- **Task**
Leave the images out. Give every line below again, precisely.

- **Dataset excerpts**
....

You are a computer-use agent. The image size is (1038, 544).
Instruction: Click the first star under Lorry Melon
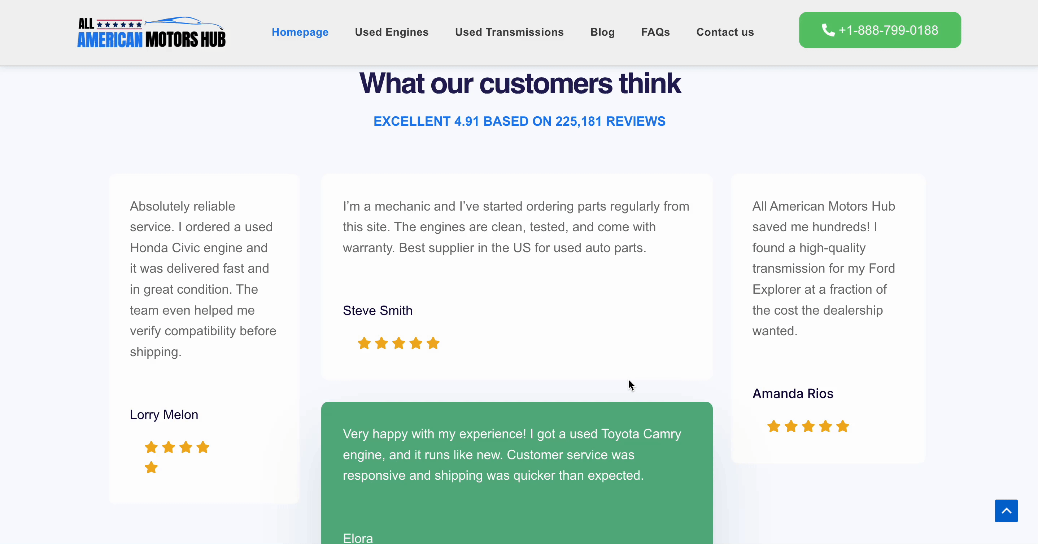click(x=151, y=447)
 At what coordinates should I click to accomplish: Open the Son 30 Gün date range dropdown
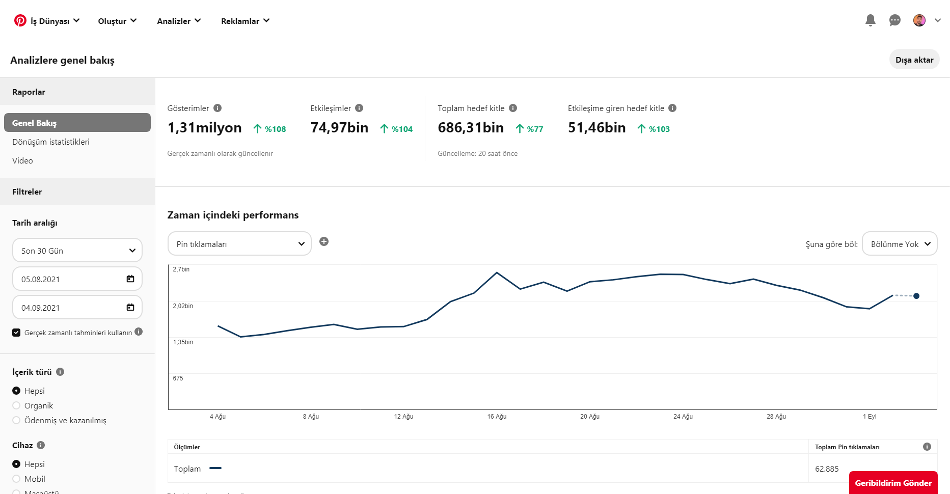[77, 250]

....

- **Solution to this exercise**
You are a computer-use agent. The image size is (1038, 544).
Instruction: Click the first star under Lorry Melon
click(x=151, y=447)
 At what coordinates should I click to accomplish: Open the Son 30 Gün date range dropdown
[77, 250]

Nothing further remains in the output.